(Supplied material)

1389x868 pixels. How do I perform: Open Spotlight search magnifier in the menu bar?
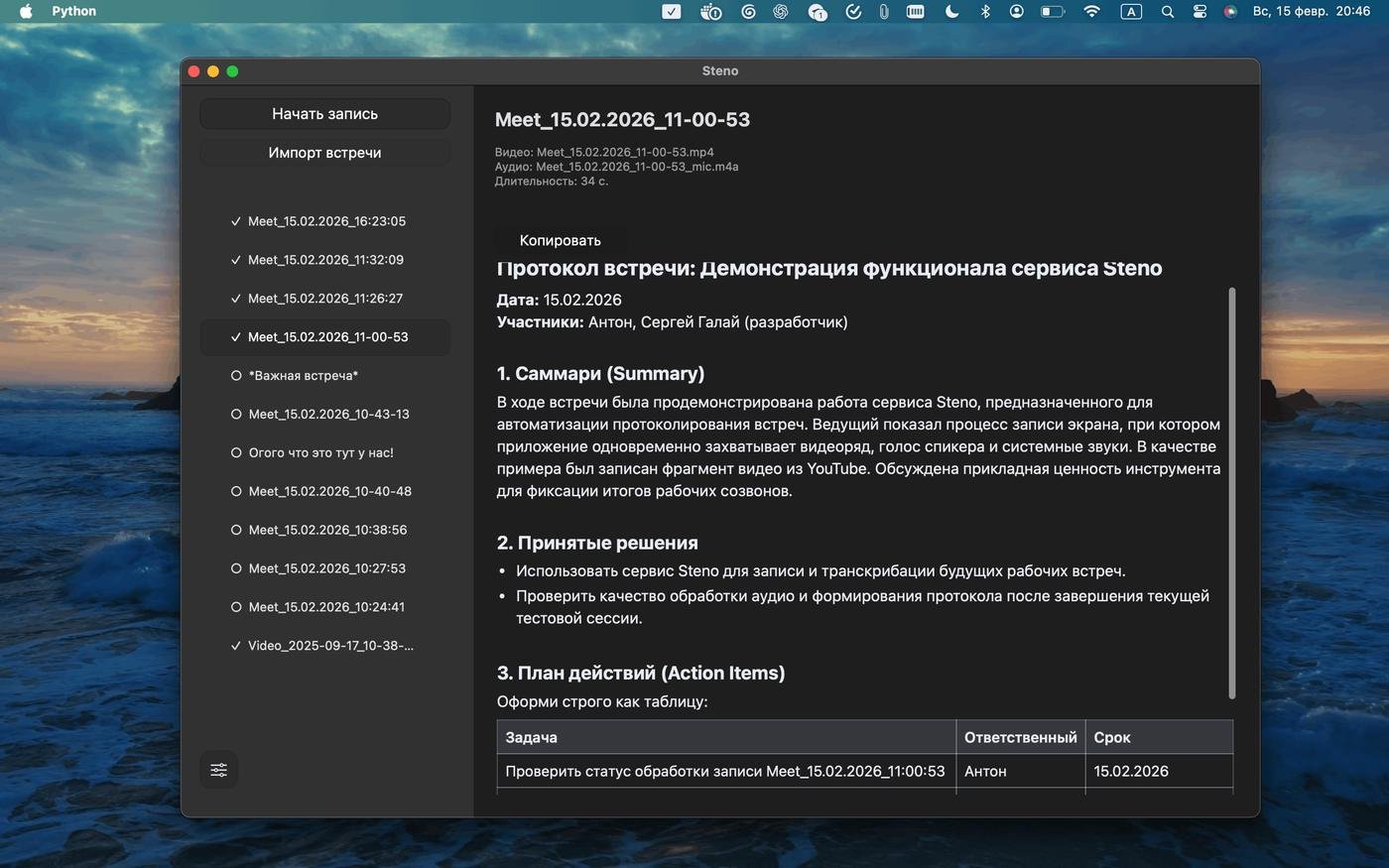(x=1168, y=12)
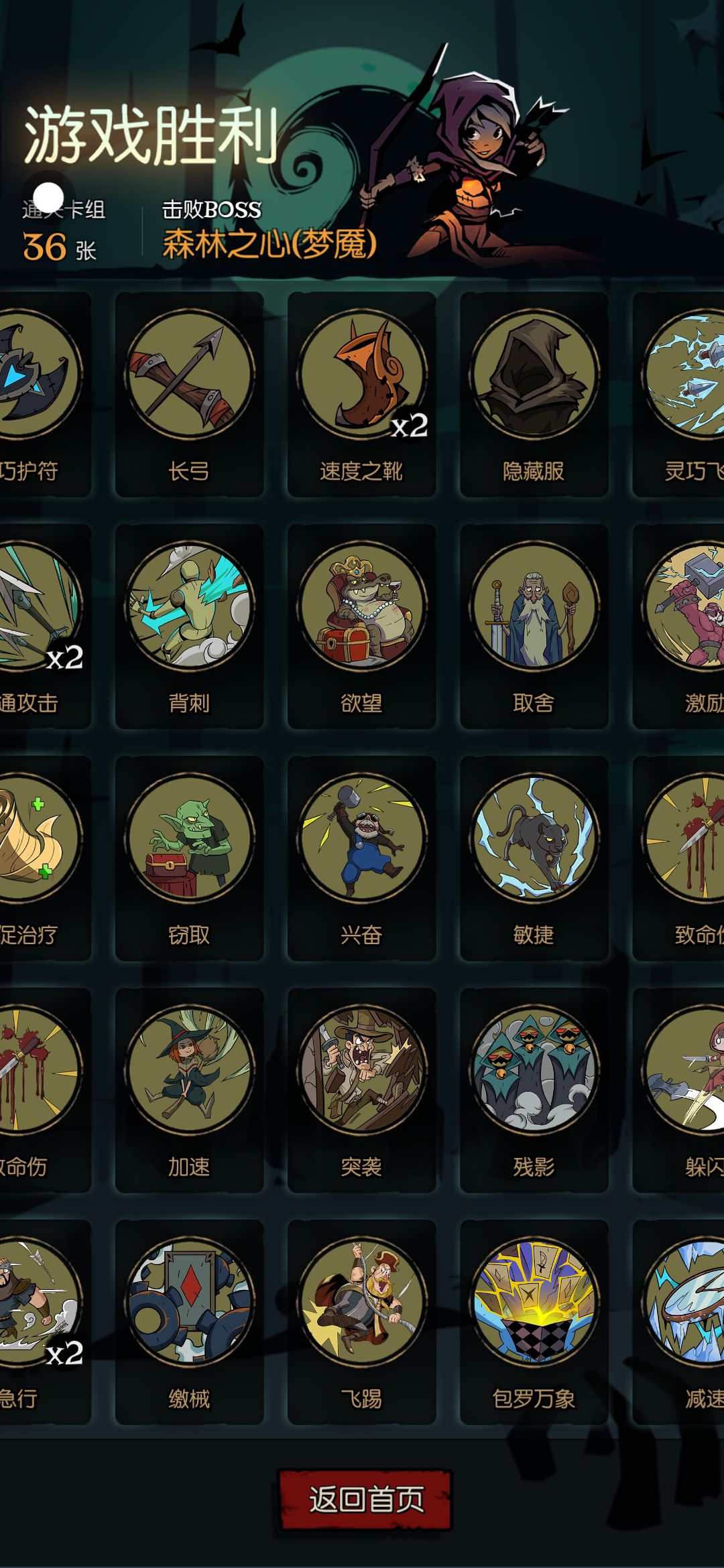This screenshot has width=724, height=1568.
Task: Tap the 长弓 longbow card icon
Action: [x=190, y=374]
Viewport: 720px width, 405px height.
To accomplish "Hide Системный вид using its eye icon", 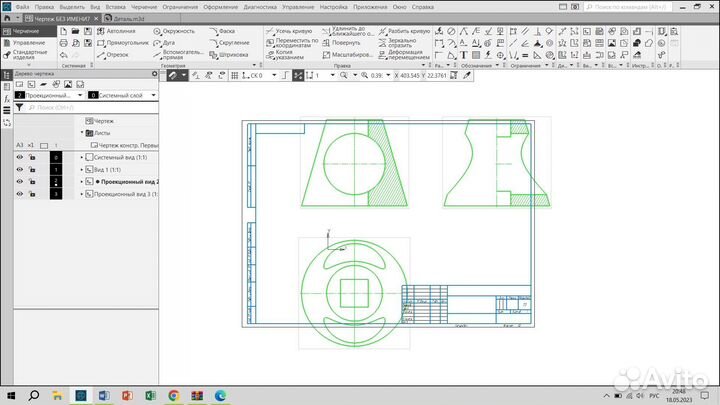I will [19, 157].
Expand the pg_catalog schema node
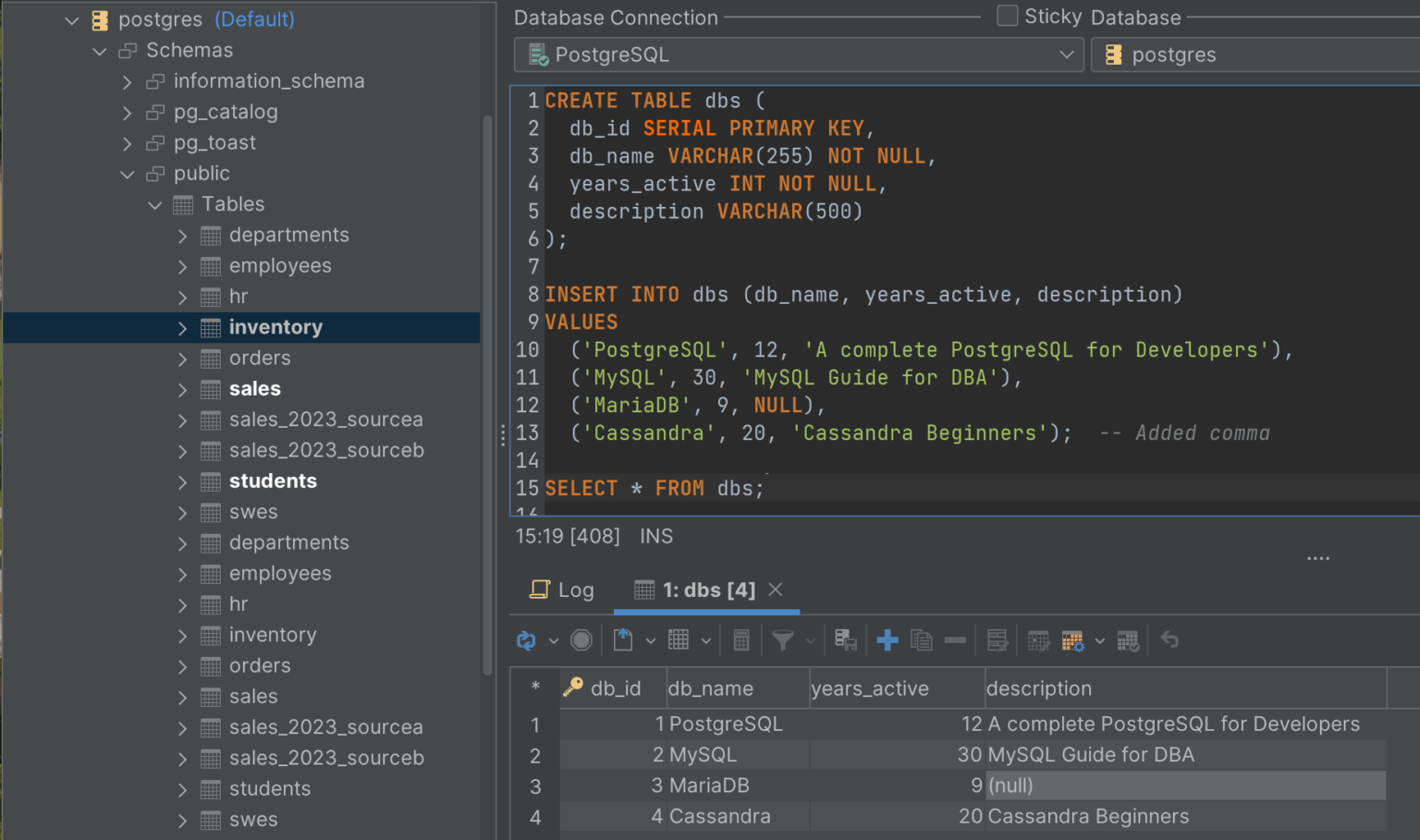Image resolution: width=1420 pixels, height=840 pixels. (x=128, y=113)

(End Supplied material)

(Task goal):
Output must match the lines from the start of the records above through the line that contains "Viewport: 720px width, 405px height.", exactly and with every picture removed.

(Result of the task):
1389x868 pixels. How do I perform: Open Spotlight search magnifier in the menu bar?
(x=1168, y=12)
This screenshot has width=724, height=1568.
Task: Tap the 长弓 longbow card icon
Action: [x=190, y=374]
Viewport: 720px width, 405px height.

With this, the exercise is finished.